After the incident, the Port Authority Police Department (PAPD) arrested a "would-be suicide bomber" armed with a pipe bomb (which was filled with sugar and Christmas tree lights) and a battery pack. The suspect was identified as 27-year-old Brooklyn resident Akayed Ullah (born March 25, 1990).

Ullah is a permanent U.S. resident. His uncle won a diversity visa lottery which enabled him to bring Ullah to the United States under the family reunification provisions of the Immigration and Nationality Act of 1965. He was a licensed cab driver from March 2012 to March 2015.
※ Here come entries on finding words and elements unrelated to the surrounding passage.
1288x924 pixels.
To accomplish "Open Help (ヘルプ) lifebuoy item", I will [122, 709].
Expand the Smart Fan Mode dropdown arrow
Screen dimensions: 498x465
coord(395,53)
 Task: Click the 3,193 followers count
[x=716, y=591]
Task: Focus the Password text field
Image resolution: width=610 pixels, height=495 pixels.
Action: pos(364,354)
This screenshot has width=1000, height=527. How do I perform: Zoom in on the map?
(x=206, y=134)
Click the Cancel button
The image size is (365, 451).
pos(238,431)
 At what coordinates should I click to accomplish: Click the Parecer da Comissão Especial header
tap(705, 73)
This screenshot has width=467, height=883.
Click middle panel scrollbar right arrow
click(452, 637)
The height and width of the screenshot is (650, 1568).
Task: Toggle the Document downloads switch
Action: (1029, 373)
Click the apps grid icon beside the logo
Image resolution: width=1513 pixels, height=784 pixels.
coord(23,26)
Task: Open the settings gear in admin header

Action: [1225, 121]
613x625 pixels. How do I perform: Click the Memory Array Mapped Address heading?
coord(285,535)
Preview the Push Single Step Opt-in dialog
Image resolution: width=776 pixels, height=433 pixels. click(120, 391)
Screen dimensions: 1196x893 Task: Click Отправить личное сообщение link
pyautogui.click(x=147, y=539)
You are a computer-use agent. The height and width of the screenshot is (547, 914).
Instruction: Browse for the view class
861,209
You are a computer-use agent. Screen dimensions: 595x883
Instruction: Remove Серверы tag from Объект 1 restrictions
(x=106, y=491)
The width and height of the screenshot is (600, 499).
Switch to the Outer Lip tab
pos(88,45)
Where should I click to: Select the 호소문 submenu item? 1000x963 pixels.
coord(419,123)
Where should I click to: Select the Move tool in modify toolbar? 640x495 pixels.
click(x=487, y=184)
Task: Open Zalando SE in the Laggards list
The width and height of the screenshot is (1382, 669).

One year after he arrived in the U.S., his father died. He subsequently converted to Salafism and pressured his family to pray regularly and adopt conservative religious beliefs. Ullah's wife and child live in Bangladesh, where he kept books by Muhammad Jasimuddin Rahmani, the spiritual leader of extremist group Ansarullah Bangla Team which is linked to the terror group al-Qaeda in the Indian Subcontinent. Ullah had at times frequented the Masjid Nur Al Islam, a mosque in Kensington, Brooklyn, which was placed on the NYPD Intelligence Division's "Mosques of Interest" list in 2004. Four members of the mosque are also on the NYPD's "Most Dangerous" list. He wrote handwritten notes on his passport, including "O AMERICA, DIE IN YOUR RAGE." He had posted a warning on Facebook, "Trump you failed to protect your nation", before the attack. Prosecutors allege he told police after the blast "I did it for the Islamic State."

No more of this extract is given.